Although bears do it, bats do it, and even people might occasionally wish to do it (hibernate), spring will eventually come, animals will awaken, as will wildflowers.
Spring technically starts on the vernal equinox (March 20, 2023), but in most years that’s late enough to miss some of the loveliest wildflowers. Start looking as soon as wintery sun and snow-melt moisture encourage the first perennial plants to sprout from their well-established roots. The earliest blooms may appear as soon as January.
Finding First Spring Flowers
One of the best places to look for first spring flowers is on the surface shale beds along the base of the foothills.
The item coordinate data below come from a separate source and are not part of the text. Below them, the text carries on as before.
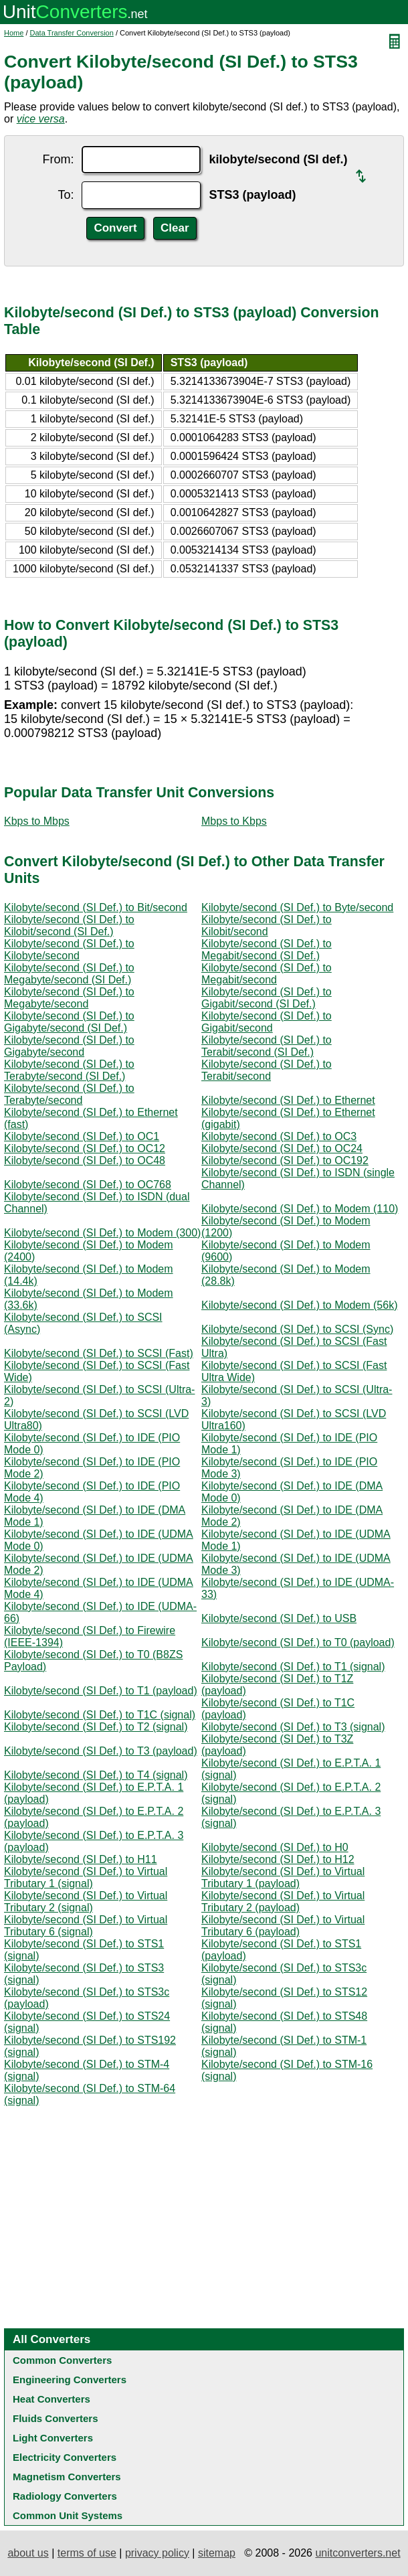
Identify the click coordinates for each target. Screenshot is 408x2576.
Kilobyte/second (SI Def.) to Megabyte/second (69, 998)
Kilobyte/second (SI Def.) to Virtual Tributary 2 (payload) (283, 1901)
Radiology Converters (65, 2496)
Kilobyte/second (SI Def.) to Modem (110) (299, 1208)
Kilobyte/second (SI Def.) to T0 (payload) (298, 1642)
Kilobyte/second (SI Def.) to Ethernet (288, 1100)
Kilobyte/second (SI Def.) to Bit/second (95, 907)
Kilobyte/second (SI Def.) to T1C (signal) (99, 1714)
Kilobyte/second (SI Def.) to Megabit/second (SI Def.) (266, 949)
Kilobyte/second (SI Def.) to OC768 (87, 1184)
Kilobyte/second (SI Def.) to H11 (80, 1859)
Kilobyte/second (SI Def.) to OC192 (285, 1160)
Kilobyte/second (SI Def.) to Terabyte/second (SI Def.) (69, 1070)
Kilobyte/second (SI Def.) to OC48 (84, 1160)
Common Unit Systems (67, 2515)
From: (58, 159)
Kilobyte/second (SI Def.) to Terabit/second (266, 1070)
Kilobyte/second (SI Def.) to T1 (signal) (293, 1666)
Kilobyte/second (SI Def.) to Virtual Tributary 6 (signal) (85, 1925)
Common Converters (62, 2360)
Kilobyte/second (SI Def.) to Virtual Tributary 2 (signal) (85, 1901)
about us (27, 2553)
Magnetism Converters (67, 2476)
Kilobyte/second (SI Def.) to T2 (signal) (96, 1727)
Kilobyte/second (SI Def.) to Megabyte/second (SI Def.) (69, 973)
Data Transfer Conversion (72, 33)
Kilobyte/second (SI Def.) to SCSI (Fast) (98, 1353)
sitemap (216, 2553)
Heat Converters (51, 2399)
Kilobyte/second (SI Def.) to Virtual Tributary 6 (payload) (283, 1925)
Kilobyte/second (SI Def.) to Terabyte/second (69, 1094)
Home (13, 33)
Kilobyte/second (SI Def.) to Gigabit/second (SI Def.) (266, 998)
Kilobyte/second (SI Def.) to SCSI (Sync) (297, 1329)
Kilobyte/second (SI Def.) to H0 (274, 1847)
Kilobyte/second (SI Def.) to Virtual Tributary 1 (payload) (283, 1877)
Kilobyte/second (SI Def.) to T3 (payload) (100, 1751)
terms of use (87, 2553)
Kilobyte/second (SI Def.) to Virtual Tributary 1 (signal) (85, 1877)
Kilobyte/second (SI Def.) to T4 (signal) (96, 1775)
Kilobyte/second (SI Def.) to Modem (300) (102, 1232)
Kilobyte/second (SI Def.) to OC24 (282, 1148)
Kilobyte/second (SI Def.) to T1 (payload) (100, 1690)
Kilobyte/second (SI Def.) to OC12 (84, 1148)
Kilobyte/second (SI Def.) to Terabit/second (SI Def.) (266, 1046)
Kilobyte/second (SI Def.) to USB (278, 1618)
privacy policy (157, 2553)
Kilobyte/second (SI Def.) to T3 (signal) (293, 1727)
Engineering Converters (69, 2379)
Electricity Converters (64, 2457)
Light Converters (53, 2437)
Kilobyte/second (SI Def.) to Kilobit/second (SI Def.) (69, 925)
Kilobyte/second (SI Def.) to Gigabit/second (266, 1022)
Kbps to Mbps (37, 821)
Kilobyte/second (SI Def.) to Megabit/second (266, 973)
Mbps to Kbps (234, 821)
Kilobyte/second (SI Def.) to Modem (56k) (299, 1305)
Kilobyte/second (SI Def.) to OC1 (81, 1136)
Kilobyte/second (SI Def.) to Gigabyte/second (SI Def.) (69, 1022)
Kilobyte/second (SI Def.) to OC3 (278, 1136)
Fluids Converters (55, 2418)
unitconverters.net (357, 2553)
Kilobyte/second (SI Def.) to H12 (277, 1859)
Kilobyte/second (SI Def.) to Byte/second (297, 907)
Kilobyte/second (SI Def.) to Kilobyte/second (69, 949)
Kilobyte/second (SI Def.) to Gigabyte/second (69, 1046)
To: (66, 195)
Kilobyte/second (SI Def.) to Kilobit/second (266, 925)
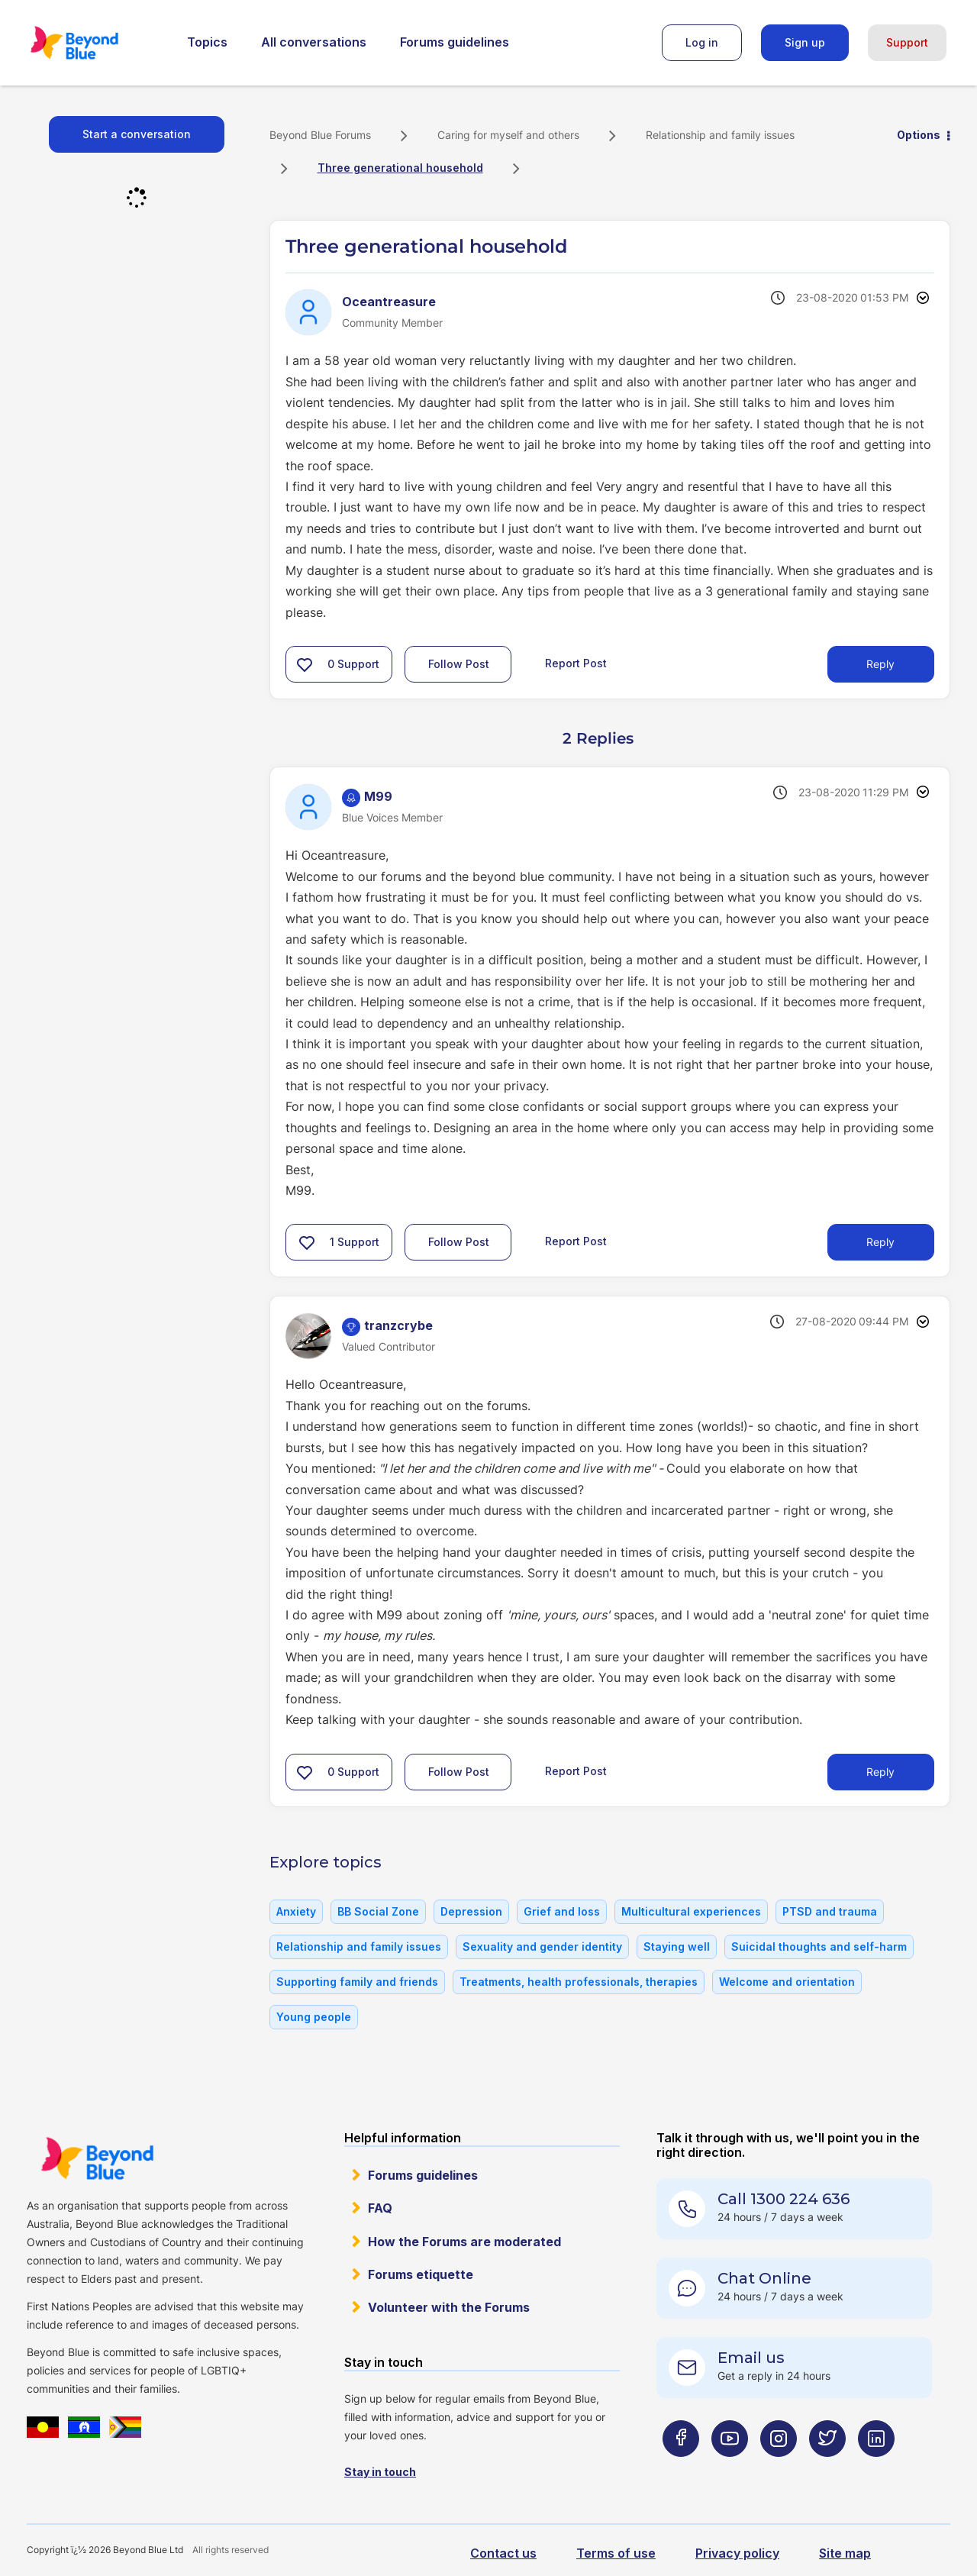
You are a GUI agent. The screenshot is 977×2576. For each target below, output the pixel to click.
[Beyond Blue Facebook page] (680, 2468)
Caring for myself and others (508, 134)
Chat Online (764, 2278)
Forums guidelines (454, 42)
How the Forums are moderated (464, 2241)
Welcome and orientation (787, 1981)
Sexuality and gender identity (542, 1946)
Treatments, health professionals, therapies (578, 1981)
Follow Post (458, 663)
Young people (313, 2016)
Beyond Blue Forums (95, 42)
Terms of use (616, 2553)
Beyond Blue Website (97, 2158)
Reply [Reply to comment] (880, 1241)
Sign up (805, 42)
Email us (751, 2357)
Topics (207, 42)
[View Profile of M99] (378, 796)
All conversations (313, 42)
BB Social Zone (378, 1911)
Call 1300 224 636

The well-draining, sun-warmed dark substrate suits these “early birds” of the plant kingdom. Sheltered woodland trails are also worth a look. Here’s what might you expect to find.
Low Easter Daisy doesn’t wait for Easter to appear! This flat-to-the-ground, cushion plant has a rosette of greyish leaves and bright white to pink-tinged daisy-like flowers. Look carefully and you’ll see white, strap-like petals surrounding a mass of minute yellow disc flowers. The whole head contains many individual florets—typical of the sunflower family. That makes them a good destination for insects to visit with their flat landing platform and ample clustered food (pollen) rewards! And so, the plants get pollinated.
Front Range Twinpod (Bell’s Twinpod) is an endemic plant (it has a single, defined, geographical location), found in Boulder and Larimer counties. It is locally abundant on shale mesas, hogbacks, and road cuts. Vivid yellow blossoms of this mustard family plant sprout from a grey-green rosette. When in fruit, the two pods produced by each flower nestle together—hence the name. The characteristic round shape of the plant sitting on otherwise bare earth, let alone the bright circles of yellow blooms, make it recognizable from Highway 36 between Boulder and Lyons even at highway speeds. But please park and take a closer look!
Foothills—or three-fingered Milkvetch is another ground-hugging plant of rocky outcrops and shales that blooms early in spring. Typical of the pea family, it has tiny, lavender pea-flowers with interesting dark lines that might possibly be guides for insects seeking to find nectar? When not blooming, this grey-green spreading plant merges into the rock substrate and is easy to miss—a hands-and-knees plant.
Western Serviceberry is a shrub, small tree, or a mere mini-twig on shale soils. In the rose family, it has attractive white petals followed by berries that ripen to dull purple. They are edible, but besides the fact that collecting them is not allowed on county lands, it is prudent to never eat wild berries unless you are confident in your identification skills!
Spring Beauty deserves its name, with its delicate white to pink flowers on frail stems that barely top the grass growing in patchy sunlight beneath pines. Its leaves are long, skinny, and fleshy. Underground, the plant stores enough nutrients in its gumball-shaped tubers to fuel its early spring growth. Older field guides place this plant in the purslane family; newer guides say it’s in the miner’s lettuce family. Regardless, the common name is apt and memorable, and finding this elegant flower is a true trail delight.
Pasqueflowers, in the Buttercup Family, vary in color from nearly white, to palest blue, to lilac. (The colored parts are sepals, and the flower has no petals—on many flowers the green sepals behind the petals enclose the bud.) The bell-shaped flowers push up from the ground as the snows melt and gradually straighten and open. The whole plant is silky-hairy and the upright bell on each flower stalk is surrounded by a “nest” of leaflike, fuzzy bracts. When the flower is over, the seed heads resemble a silvery head of wild hair—picture a photo of Albert Einstein!
These are just a few of the wildflowers to look for in early spring. Besides the thrill of finding them, the biggest benefit is they entice their fans to get out on the trail!